O Supremo Tribunal Federal (STF) estabeleceu, em sessão realizada na quarta-feira (25), que a liberdade religiosa pode justificar o financiamento de tratamentos de saúde diferenciados pelo Estado. Em decisão unânime, o Tribunal assegurou que as Testemunhas de Jeová, maiores e capazes, têm o direito de recusar procedimentos médicos que impliquem transfusões de sangue. Além disso, o STF determinou que o poder público deve disponibilizar alternativas no Sistema Único de Saúde (SUS), mesmo que isso implique o deslocamento para outras localidades.
O presidente do STF, ministro Luís Roberto Barroso, enfatizou que essa decisão reitera a posição do Tribunal em defesa da liberdade religiosa, harmonizando-a com os direitos constitucionais à vida e à saúde.
A deliberação originou-se dos Recursos Extraordinários (REs) 979742 e 1212272, sob a relatoria dos ministros Barroso e Gilmar Mendes, respectivamente. O Plenário sustentou que o direito à liberdade religiosa implica a obrigação do Estado de assegurar condições adequadas para que os indivíduos vivam em conformidade com os ritos, cultos e dogmas de sua fé, sem sofrerem coerção ou discriminação. As teses firmadas possuem repercussão geral e devem ser aplicadas em todas as instâncias judiciais.
A opção por tratamentos alternativos deve ser exercida de maneira livre, consciente e informada quanto às suas consequências, restringindo-se ao paciente. Em situações que envolvam crianças e adolescentes, prevalece o princípio do melhor interesse, assegurando que a liberdade religiosa não autorize os pais a obstruírem tratamentos médicos de seus filhos menores de idade.
Casos em Análise
No RE 979742, a União recorreu contra decisão que a condenou, juntamente com o Estado do Amazonas e o Município de Manaus, a arcar com a totalidade da cobertura médico-assistencial para uma cirurgia de artroplastia total em outro estado, visto que o procedimento sem transfusão de sangue não estava disponível no Amazonas.

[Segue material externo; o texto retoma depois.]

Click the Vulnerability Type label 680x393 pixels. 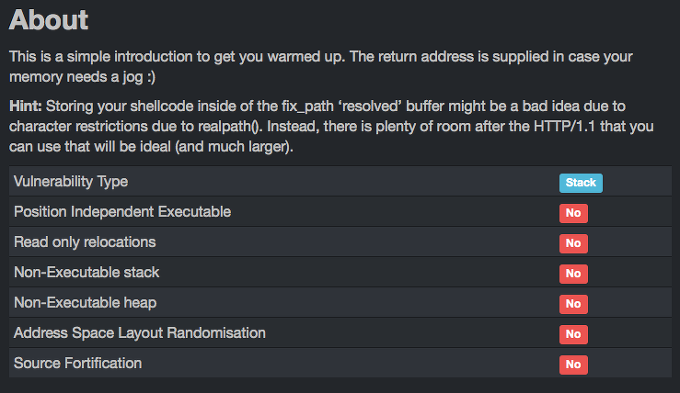[71, 181]
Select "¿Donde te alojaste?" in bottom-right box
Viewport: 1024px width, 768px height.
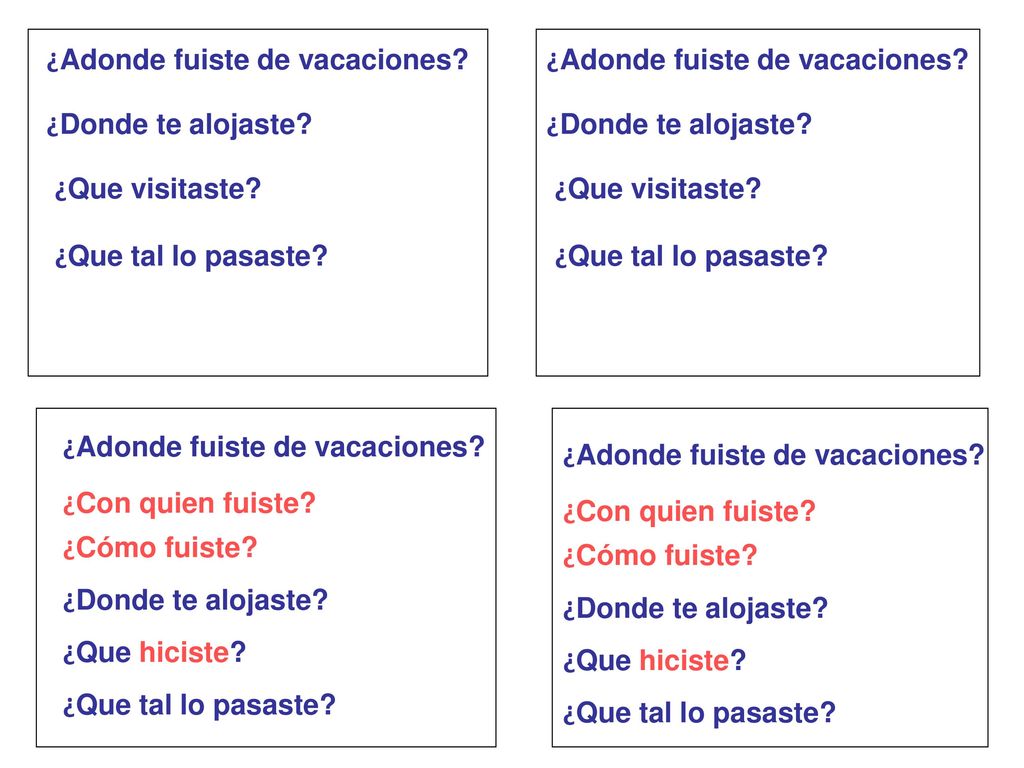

O RE 1212272 refere-se a uma paciente encaminhada para a Santa Casa de Maceió para realizar uma cirurgia de substituição de válvula aórtica. O procedimento foi rejeitado após a paciente se recusar a assinar um termo de consentimento caso fosse necessária a transfusão de sangue.
Teses Firmadas
As teses de repercussão geral estabelecidas são as seguintes:
RE 979742
1 – Testemunhas de Jeová, quando maiores e capazes, têm o direito de recusar procedimento médico que envolva transfusão de sangue, com base na autonomia individual e na liberdade religiosa.
2 – Como consequência, em respeito ao direito à vida e à saúde, fazem jus aos procedimentos alternativos disponíveis no SUS podendo, se necessário, recorrer a tratamento fora de seu domicílio.
RE 1212272
1 – É permitido ao paciente, no gozo pleno de sua capacidade civil, recursar-se a se submeter a tratamento de saúde por motivos religiosos. A recusa a tratamento de saúde por motivos religiosos é condicionada à decisão inequívoca, livre, informada e esclarecida do paciente, inclusive quando veiculada por meio de diretiva antecipada de vontade.

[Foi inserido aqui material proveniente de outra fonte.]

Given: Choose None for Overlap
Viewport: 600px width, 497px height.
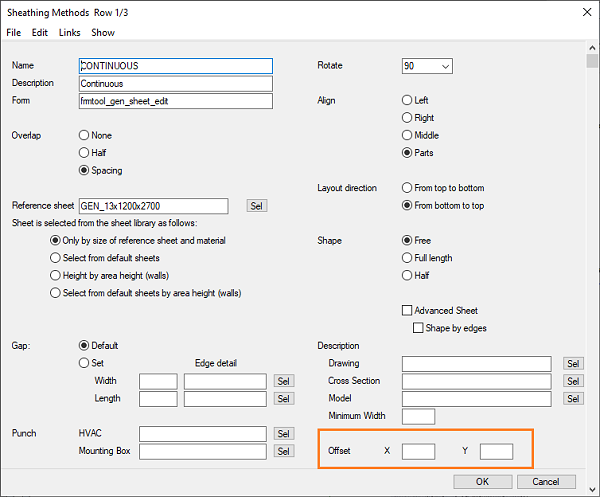Looking at the screenshot, I should tap(84, 135).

2 – É possível a realização de procedimento médico disponibilizado a todos pelo Sistema Único de Saúde, com a interdição da realização de transfusão sanguínea ou outra medida excepcional, caso haja viabilidade técnico-científica de sucesso, anuência da equipe médica com a sua realização e decisão inequívoca, livre, informada e esclarecida do paciente.